Il sindaco Colonna: «Era grazioso e dolcissimo». Annunciato il lutto cittadino nel giorno dei funerali
CARPINETO SINELLO. «Non può essere vero. Non ci credo. È un dolore troppo grande». Il sindaco di Carpineto Sinello, Antonio Colonna, conosceva bene il piccolo Iacopo Mastronardi. Anzi è imparentato con la famiglia dello sfortunato bambino. Il primo cittadino come tutto il paese è sconvolto dalla disgrazia.

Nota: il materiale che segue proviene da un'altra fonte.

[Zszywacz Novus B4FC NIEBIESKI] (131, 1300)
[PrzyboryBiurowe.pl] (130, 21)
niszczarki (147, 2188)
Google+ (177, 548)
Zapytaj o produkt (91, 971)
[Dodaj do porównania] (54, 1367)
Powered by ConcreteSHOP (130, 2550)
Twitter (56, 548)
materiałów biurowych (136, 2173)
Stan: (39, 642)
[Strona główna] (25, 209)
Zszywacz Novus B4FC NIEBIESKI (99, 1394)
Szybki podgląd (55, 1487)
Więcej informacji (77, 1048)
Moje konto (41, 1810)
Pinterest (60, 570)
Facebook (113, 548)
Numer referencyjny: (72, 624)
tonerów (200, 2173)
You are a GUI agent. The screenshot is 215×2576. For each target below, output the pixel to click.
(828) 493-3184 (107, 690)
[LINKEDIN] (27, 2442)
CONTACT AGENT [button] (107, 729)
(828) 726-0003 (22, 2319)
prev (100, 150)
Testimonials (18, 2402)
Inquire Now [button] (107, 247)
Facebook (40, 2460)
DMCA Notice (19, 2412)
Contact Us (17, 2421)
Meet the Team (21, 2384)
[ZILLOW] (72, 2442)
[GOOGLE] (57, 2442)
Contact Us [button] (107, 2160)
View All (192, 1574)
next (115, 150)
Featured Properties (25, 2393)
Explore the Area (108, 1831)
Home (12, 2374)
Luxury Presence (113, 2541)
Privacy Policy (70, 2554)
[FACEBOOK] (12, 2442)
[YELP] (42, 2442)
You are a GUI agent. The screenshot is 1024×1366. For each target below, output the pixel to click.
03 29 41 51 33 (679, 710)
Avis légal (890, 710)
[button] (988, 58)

«Iacopo era una creatura dolcissima. Un bel bambino che ha sempre condotto un vita normale. Non ha mai avuto grossi problemi di salute. Per questo quello che è successo coglie tutti impreparati e fa ancora più male», dice Colonna. Il primo cittadino ha intenzione di proclamare il giorno dei funerali il lutto cittadino. «Questa è una piccola comunità. Una famiglia. Il lutto della famiglia Mastronardi è il lutto di tutti noi. Cercheremo di stare vicino ai genitori ben sapendo che è impossibile alleviare il loro strazio».

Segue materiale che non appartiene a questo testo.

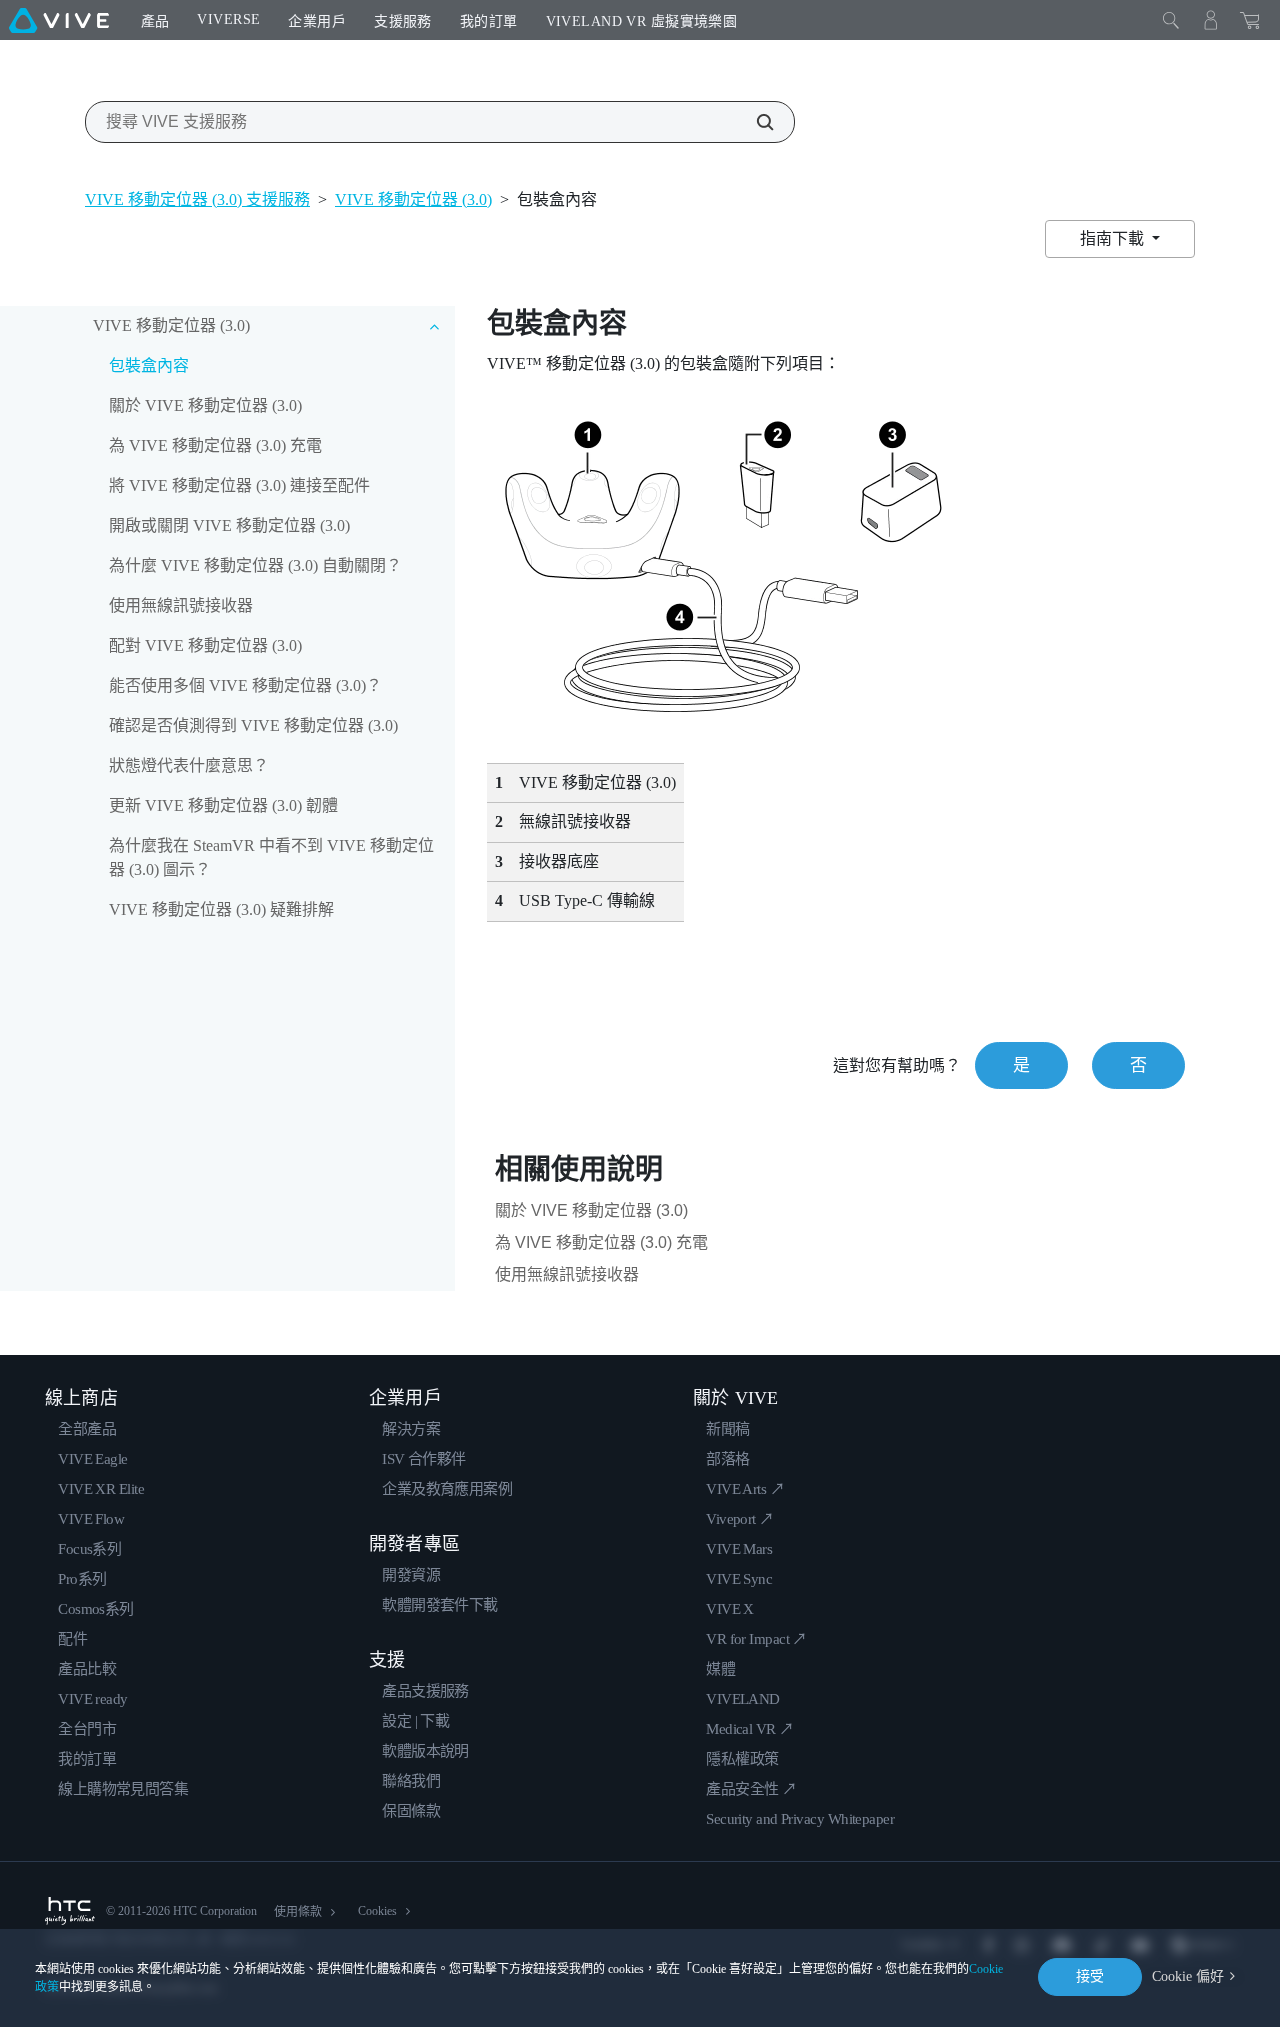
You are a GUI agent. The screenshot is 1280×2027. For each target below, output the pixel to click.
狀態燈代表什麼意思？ (189, 765)
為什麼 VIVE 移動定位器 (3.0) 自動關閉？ (255, 565)
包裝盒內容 (149, 365)
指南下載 (1114, 238)
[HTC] (70, 1911)
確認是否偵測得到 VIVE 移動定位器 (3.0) (253, 725)
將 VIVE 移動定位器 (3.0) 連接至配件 (239, 485)
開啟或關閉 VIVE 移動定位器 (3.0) (229, 525)
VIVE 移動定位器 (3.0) (413, 199)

Nato sette anni dopo il primogenito, Isacco, Iacopo era adorato dal fratello maggiore. Anche Isacco è sconvolto dal dolore. Gli amici ieri hanno cercato inutilmente di consolarlo. Analogo il dolore alla Sevelm dove lavora il padre del ragazzino. La notizia della tragedia che ha colpito la famiglia Mastronardi è arrivata nel pomeriggio nella fabbrica della Val di Sangro provocando il cordoglio unanime di tutta l’azienda. «Non ci sono parole. Il dolore è spaventoso, lacerante», dice la titolare del ristorante West di via Madonna dell’Asilo. «Ho visto Iacopo nascere e crescere. L’ho visto pochi giorni fa. Era un bimbo bello e intelligente. Il bambino che tutti i genitori vorrebbero. Era un appassionato del web e spesso veniva qui a giocare con il wi-fi. Per i genitori è uno strazio. Non ci sono parole per consolarli. Il dolore oggi accomuna tutti noi», assicura la commerciante.
I negozianti del paese sono tutti dìaccordo : il giorno dei funerali le saracinesche si abbasseranno in segno di lutto. Oggi la Procura dovrebbero prendere decisioni in merito alle perizie e decidere se riconsegnare o meno la salma di Iacopo ai genitori. (p.c.)